* **WHAT NEEDS TO BE DONE**: Rewrite all of the data below, replacing every "Image resolution" with "Image size" and changing nothing else.

* **DATA IN THIS EXERCISE**:

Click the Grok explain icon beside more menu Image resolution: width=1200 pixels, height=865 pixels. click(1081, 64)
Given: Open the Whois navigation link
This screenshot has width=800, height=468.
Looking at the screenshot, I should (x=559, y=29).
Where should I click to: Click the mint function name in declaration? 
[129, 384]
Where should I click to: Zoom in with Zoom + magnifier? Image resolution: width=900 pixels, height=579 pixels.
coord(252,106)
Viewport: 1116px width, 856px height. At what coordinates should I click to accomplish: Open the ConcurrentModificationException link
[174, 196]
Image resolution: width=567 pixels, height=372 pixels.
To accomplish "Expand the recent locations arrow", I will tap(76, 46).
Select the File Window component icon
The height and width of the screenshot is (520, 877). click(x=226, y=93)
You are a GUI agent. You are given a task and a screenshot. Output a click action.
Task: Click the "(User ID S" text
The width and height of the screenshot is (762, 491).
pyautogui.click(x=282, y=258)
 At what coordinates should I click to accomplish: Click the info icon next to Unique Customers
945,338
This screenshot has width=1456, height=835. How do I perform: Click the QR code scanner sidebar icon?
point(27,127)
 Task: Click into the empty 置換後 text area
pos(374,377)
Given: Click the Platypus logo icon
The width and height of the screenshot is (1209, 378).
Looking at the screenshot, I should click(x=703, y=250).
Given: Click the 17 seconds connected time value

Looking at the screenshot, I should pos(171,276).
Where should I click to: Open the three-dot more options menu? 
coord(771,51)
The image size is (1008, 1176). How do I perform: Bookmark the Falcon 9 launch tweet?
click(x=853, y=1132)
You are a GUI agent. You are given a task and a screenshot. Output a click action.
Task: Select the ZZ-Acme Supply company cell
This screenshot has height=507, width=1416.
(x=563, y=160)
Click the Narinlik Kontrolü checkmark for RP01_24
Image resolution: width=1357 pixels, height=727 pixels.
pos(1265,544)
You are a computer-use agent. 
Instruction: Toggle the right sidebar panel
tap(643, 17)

* **FINISHED TASK**:
Click the Grok explain icon beside more menu Image size: width=1200 pixels, height=865 pixels. click(1081, 64)
Given: Open the Whois navigation link
This screenshot has width=800, height=468.
Looking at the screenshot, I should (x=559, y=29).
Where should I click to: Click the mint function name in declaration? 
[129, 384]
Where should I click to: Zoom in with Zoom + magnifier? Image size: width=900 pixels, height=579 pixels.
coord(252,106)
Viewport: 1116px width, 856px height. At what coordinates should I click to accomplish: Open the ConcurrentModificationException link
[174, 196]
Image size: width=567 pixels, height=372 pixels.
To accomplish "Expand the recent locations arrow", I will tap(76, 46).
Select the File Window component icon
The height and width of the screenshot is (520, 877). click(x=226, y=93)
You are a GUI agent. You are given a task and a screenshot. Output a click action.
Task: Click the "(User ID S" text
The width and height of the screenshot is (762, 491).
pyautogui.click(x=282, y=258)
 At what coordinates should I click to accomplish: Click the info icon next to Unique Customers
945,338
This screenshot has width=1456, height=835. How do I perform: Click the QR code scanner sidebar icon?
point(27,127)
 Task: Click into the empty 置換後 text area
pos(374,377)
Given: Click the Platypus logo icon
The width and height of the screenshot is (1209, 378).
Looking at the screenshot, I should click(x=703, y=250).
Given: Click the 17 seconds connected time value

Looking at the screenshot, I should pos(171,276).
Where should I click to: Open the three-dot more options menu? 
coord(771,51)
The image size is (1008, 1176). How do I perform: Bookmark the Falcon 9 launch tweet?
click(x=853, y=1132)
You are a GUI agent. You are given a task and a screenshot. Output a click action.
Task: Select the ZZ-Acme Supply company cell
This screenshot has height=507, width=1416.
(x=563, y=160)
Click the Narinlik Kontrolü checkmark for RP01_24
Image size: width=1357 pixels, height=727 pixels.
pos(1265,544)
You are a computer-use agent. 
Instruction: Toggle the right sidebar panel
tap(643, 17)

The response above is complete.